DR. GIBOFSKY: Okay. Dr. Harvey, are you

comfortable with a response to your question about

rescue?

DR. HARVEY: I am never comfortable, but I

will--

DR. GIBOFSKY: Would you like a cushion?

DR. HARVEY: Dr. Schiffenbauer has an

elaboration.

DR. SCHIFFENBAUER: I didn't have a

specific issue about the rescue, but I just wanted

to get some clarification from the Committee.

If I have heard you correctly, you would

allow individuals to have an attack for 48 up to

possibly 72 hours, and I heard maybe some

disagreement as to whether they could or could not

take some therapy during that time, possibly

ibuprofen possibly, or nothing, and then you were

objecting or you were concerned about

placebo-controlled trials, and I am not quite

comfortable that I understand the difference there.

I guess the concern I have or the question

 

255

I have is if someone is untreated for 48 to 72

hours, if that is what we are saying is one way to

approach this, is there an objection to entering

them into a placebo-controlled trial that may

continue for an additional 6 or 8, 12, 24 hours of

that placebo-controlled period to evaluate in a

rigorous fashion the effects of a new therapy.

DR. GIBOFSKY: So, your question is if

someone has gone for two days on their own for

whatever reason, perhaps it's Friday night and they

can't get to their doctor until Monday, what is the

up side and down side to beginning the clock at T

zero and then putting them into a

placebo-controlled trial.

DR. SCHIFFENBAUER: Yes, and let me just

add although I think we do all think that Indocin

works effectively, I don't know that we truly have

any idea of when it starts to work, how effective

it really is, because we don't have those

placebo-controlled trials to document that. Maybe

someone could address that.

DR. GIBOFSKY: Dr. Hochberg, did I see

 

256

your hand going for the microphone?
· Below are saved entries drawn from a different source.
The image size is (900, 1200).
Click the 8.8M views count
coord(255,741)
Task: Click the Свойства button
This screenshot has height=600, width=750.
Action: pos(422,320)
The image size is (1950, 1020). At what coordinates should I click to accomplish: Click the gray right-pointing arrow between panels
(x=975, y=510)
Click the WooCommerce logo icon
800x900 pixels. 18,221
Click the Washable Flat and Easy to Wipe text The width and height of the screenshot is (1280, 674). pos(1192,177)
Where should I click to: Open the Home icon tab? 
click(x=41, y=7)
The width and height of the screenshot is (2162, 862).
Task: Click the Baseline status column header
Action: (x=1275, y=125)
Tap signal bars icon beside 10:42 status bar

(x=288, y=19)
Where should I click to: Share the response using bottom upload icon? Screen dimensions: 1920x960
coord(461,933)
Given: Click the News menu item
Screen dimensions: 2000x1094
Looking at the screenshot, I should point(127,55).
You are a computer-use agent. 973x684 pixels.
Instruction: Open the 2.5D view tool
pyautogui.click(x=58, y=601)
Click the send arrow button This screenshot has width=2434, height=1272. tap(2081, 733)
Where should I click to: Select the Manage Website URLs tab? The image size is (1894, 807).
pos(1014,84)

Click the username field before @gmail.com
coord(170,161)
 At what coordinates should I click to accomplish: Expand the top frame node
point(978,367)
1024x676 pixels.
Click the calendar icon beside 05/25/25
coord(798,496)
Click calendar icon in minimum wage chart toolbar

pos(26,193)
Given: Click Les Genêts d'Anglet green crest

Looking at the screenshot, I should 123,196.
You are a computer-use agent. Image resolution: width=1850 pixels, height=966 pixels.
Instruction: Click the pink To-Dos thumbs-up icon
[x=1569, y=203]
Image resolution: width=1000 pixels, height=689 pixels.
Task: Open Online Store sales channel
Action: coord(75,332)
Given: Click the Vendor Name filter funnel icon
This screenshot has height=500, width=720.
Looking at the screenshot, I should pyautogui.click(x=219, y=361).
I do now.

DR. HOCHBERG: Again, if we go back to

Question I, I guess we felt that gout was an

acutely painful condition, but it was more than

just pain. You know, there was a tremendous role

for inflammation.

Then, in one of the subsequent questions,

I don't remember whether it was II or III, that we

are front-loading the outcomes and looking at some

of the outcomes that are used to assess agents for

the treatment of acute pain.

So, clearly, there is a period in which

this could be placebo-controlled in order to define

the time course of the response in comparison to

placebo in this painful inflammatory condition.

But then you get into the issue in a

placebo-controlled study of rescue, and personally,

I mean I have had a lot of experience in

osteoarthritis trials, and I don't like rescue

because I think it sort of muddies the

interpretation of the results, and some of the

meta-analyses now suggest that the effect size that

 

257

is seen with treatment in studies that do not allow

rescue is larger than the effect size which is seen

in studies which do allow rescue, suggesting that

there is an effective rescue.

Then, you have to decide, well, what is

the rescue going to be, does the patient stay in

the study and continue to get observed on rescue to

contribute to the analysis in the placebo group, or

once they go on rescue, are they a failure, and

then you are looking at time to failure as an

outcome. So, that gets real problematic from my

point of view.

DR. GIBOFSKY: Dr. Williams.

DR. WILLIAMS: Your question about how

quickly things seem to respond, the data that was

presented to us by Merck would suggest that they

respond to both agents within the first few hours,

and I find that there will be some moral dilemma to

try and put patients on placebo if I can make them

better. Patients with gout are miserable, and to

ask them to hold off for treatment for 12 to 24

hours, I would find it a difficult ethical issue.

 

258

DR. GIBOFSKY: Dr. Schiffenbauer.

DR. SCHIFFENBAUER: Again, that is in the

context of recruiting individuals that have gone

already 48 hours or up to 72 hours without therapy.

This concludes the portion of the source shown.